Our results, however, imply that the ability to utilize TEP or TBP and N₂O, at least under slurry conditions, is not a universal attribute among PAH-degrading bacteria. The ability of alternative nutrient combinations to actually enhance PAH removal relative to results with NH₄-plus-PO₄-supplemented cultures seems to have been restricted to the MGP soil and was, even in this case, seen only with lower-molecular-weight compounds.

It is possible that some of our results were due to the effects of the solubility of TEP and TBP on their availability to PAH-degrading bacteria. As a consequence of its longer aliphatic groups and resultant greater hydrophobicity, TBP is more resistant to solubilization than TBP; for example, we observed that the former tended to form persistent globules in the culture media, whereas the latter did not. It is, however, difficult to attribute these observations to the effects of solubility alone, since the same adaptations (e.g., lipid-rich outer cell layers, production of biosurfactants) which confer the capability to take up HMW PAHs upon bacteria such as Mycobacterium (3, 12) and Sphingomonas (3) would be expected to have the same effect on TBP. It is therefore possible that the increased removal of some PAHs which was occasionally seen with TBP (Table 2), as well as the high mineralization of phenanthrene supported by both alkylphosphates in the MGP soil (Fig. 2), may reflect the participation of some of these bacteria. These species may actually be favored by the use of more hydrophobic nutrient sources, both because of increased compatibility with their uptake systems and a more favorable distribution within the microcosm. Hydrophobic nutrient sources, such as TBP, might be expected to partition onto soil organic matter, which might be beneficial to organisms such as those listed above, many of which tend to be adherent in nature (3). We have isolated several Sphingomonas strains from these two soils (3a); further examination of these isolates' relative abilities to utilize these alternative nutrient sources may help to address these questions.
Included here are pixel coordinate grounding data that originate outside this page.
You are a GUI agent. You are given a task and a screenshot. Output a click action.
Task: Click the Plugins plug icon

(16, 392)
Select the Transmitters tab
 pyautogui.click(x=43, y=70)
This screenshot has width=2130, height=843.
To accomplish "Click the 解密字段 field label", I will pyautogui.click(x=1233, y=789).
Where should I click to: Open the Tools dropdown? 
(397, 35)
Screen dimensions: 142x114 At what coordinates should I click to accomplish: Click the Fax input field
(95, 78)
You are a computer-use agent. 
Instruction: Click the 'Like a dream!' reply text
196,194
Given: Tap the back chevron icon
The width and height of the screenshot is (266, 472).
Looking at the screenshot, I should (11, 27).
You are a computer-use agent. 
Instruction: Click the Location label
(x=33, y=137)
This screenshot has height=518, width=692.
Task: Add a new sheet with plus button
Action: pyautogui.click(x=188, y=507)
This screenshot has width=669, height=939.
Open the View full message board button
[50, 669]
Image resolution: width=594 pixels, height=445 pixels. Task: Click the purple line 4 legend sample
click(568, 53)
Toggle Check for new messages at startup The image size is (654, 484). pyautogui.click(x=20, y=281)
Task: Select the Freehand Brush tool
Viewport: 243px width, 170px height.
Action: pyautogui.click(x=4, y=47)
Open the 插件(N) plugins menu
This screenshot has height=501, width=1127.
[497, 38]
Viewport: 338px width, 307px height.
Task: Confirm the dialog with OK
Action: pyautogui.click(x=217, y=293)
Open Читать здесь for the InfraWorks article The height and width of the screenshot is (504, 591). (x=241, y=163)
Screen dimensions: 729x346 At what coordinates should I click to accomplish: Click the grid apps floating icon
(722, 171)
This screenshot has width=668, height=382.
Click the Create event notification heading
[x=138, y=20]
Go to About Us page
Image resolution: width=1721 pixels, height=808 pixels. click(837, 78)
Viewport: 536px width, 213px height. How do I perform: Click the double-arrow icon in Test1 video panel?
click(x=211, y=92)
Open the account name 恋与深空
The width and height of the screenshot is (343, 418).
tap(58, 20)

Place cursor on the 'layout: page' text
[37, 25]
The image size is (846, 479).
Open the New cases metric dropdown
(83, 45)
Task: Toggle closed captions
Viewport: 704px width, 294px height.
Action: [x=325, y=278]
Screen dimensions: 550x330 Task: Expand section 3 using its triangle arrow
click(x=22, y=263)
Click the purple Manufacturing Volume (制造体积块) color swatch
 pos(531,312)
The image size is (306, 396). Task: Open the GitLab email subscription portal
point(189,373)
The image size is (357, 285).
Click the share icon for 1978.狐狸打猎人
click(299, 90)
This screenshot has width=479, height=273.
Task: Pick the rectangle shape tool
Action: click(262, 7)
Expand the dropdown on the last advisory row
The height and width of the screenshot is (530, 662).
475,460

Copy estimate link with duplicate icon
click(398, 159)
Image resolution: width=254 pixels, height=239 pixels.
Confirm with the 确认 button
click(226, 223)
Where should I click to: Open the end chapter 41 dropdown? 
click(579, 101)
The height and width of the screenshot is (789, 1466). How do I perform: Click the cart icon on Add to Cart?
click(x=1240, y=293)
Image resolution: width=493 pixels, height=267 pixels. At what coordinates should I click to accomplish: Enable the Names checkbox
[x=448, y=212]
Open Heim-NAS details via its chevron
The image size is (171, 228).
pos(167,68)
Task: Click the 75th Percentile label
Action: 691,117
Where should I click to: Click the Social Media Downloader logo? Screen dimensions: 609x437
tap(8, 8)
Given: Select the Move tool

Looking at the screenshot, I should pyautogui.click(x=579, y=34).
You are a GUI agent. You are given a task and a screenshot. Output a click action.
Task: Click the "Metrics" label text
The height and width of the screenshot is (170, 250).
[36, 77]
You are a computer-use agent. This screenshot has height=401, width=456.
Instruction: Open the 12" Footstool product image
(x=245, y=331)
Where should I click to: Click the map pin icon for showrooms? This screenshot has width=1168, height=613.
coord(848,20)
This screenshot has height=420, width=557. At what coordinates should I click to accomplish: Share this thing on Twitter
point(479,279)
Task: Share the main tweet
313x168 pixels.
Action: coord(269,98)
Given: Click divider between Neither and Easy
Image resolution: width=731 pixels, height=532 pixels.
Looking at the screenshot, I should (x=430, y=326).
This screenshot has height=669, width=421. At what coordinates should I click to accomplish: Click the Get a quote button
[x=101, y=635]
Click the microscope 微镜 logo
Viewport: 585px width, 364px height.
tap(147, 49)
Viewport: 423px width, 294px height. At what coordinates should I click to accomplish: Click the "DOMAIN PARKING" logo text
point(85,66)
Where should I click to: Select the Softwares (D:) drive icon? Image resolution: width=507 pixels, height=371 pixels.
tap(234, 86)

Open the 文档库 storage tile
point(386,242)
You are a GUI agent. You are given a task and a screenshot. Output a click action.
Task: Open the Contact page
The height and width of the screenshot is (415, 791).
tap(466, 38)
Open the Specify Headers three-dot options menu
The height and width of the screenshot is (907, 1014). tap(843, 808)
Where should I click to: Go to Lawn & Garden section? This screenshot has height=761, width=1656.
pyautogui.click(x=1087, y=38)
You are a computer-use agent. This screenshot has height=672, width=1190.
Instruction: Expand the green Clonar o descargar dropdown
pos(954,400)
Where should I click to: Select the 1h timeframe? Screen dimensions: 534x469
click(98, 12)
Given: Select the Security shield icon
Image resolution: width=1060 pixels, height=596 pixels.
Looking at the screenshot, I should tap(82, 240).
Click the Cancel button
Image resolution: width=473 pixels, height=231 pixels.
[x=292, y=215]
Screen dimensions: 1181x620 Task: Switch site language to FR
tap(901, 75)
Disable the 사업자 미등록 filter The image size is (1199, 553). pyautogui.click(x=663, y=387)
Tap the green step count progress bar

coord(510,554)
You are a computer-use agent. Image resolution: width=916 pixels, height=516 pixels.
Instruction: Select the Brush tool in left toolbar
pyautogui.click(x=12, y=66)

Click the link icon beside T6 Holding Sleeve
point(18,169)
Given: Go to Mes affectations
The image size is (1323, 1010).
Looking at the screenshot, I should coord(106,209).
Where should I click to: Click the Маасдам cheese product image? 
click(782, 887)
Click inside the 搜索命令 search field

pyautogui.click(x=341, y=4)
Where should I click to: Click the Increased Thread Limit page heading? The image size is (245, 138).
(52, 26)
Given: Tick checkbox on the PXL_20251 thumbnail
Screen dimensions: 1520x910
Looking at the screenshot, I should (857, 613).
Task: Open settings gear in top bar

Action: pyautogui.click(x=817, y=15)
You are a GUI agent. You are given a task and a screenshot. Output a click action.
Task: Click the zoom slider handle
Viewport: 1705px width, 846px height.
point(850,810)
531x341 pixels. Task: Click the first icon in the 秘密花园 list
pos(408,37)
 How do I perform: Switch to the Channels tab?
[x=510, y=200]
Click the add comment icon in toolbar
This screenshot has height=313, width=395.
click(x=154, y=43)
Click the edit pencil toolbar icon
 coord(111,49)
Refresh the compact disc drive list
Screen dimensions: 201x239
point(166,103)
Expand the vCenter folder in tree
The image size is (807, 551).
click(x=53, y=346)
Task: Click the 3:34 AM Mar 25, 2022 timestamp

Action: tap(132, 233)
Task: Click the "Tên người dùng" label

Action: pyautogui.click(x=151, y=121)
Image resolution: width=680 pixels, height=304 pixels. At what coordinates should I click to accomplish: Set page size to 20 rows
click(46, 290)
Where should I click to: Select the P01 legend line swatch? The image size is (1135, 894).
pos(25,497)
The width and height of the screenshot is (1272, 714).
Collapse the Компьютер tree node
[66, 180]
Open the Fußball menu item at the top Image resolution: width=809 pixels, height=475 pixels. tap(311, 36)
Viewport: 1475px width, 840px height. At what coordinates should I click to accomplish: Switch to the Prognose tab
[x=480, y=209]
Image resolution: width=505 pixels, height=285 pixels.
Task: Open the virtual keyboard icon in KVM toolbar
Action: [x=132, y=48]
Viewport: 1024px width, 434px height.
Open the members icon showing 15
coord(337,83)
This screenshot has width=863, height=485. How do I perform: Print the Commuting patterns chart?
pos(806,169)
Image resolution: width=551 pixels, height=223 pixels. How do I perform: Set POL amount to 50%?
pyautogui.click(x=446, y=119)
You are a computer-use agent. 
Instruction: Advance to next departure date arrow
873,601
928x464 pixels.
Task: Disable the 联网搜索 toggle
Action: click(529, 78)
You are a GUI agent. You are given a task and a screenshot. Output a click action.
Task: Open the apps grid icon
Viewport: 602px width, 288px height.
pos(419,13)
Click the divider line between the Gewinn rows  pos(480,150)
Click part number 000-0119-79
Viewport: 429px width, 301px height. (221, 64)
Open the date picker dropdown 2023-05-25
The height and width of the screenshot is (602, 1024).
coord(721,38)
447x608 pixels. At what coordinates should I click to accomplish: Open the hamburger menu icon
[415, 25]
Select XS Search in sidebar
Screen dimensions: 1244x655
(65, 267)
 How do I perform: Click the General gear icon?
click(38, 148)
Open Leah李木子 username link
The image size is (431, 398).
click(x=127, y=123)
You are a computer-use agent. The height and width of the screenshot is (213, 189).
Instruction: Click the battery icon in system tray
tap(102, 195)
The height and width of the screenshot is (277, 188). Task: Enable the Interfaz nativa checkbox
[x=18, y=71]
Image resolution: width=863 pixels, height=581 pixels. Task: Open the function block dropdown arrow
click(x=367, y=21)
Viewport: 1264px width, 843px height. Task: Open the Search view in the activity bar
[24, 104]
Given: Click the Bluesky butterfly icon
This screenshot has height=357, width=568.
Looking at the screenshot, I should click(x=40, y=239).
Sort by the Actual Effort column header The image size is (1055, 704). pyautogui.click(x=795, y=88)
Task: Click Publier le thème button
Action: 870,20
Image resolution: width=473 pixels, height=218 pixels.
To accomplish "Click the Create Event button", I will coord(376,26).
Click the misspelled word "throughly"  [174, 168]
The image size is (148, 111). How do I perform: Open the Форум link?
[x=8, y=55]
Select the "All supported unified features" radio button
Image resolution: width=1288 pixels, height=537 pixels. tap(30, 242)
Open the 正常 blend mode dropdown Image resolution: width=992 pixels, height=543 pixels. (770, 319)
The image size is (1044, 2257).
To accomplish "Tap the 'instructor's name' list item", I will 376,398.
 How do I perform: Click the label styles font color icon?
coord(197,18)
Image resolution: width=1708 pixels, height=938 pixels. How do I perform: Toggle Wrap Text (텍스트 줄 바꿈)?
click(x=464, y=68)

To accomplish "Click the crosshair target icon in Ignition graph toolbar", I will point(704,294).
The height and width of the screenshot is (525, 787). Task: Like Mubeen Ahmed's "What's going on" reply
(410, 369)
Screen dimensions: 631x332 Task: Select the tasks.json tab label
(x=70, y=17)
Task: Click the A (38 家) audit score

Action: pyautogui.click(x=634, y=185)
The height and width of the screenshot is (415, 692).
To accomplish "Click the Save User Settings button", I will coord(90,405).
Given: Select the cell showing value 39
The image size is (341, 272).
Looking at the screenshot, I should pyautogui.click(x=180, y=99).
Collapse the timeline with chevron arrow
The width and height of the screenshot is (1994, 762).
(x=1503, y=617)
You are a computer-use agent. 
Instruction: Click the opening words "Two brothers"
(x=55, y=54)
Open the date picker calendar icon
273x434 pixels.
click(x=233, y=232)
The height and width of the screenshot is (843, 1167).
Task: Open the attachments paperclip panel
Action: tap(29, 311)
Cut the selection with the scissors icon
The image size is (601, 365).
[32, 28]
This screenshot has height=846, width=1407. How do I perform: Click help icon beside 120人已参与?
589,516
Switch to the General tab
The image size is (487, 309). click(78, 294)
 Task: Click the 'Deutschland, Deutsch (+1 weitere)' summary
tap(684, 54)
The diffusivity of TEP and TBP is approximately 5 orders of magnitude higher in the gaseous phase than when these compounds are dissolved in water (4). Thus distribution would be expected to improve somewhat in vadose soil (4, 21), and the issue of the availability of P to soil surface adherents should be less of a factor than it may have been in these preliminary experiments. The results of the experiments described here indicate that it may not always be feasible to support remediation of PAH-contaminated soils with gaseous sources of N and P and that a great deal of site-specific variability can be expected. It is clear, however, that a true conclusion regarding the applicability of gaseous N and P supplements to in situ soil remediation will require soil column experiments which will better approximate the environmental conditions and behavior of bacteria in the vadose zone. It will also require a better understanding of which members of microbial communities involved in PAH degradation thrive and function under the different regimes and whether or not conditions can be devised to better optimize the performance of the entire community. Experiments in these areas are ongoing in this laboratory.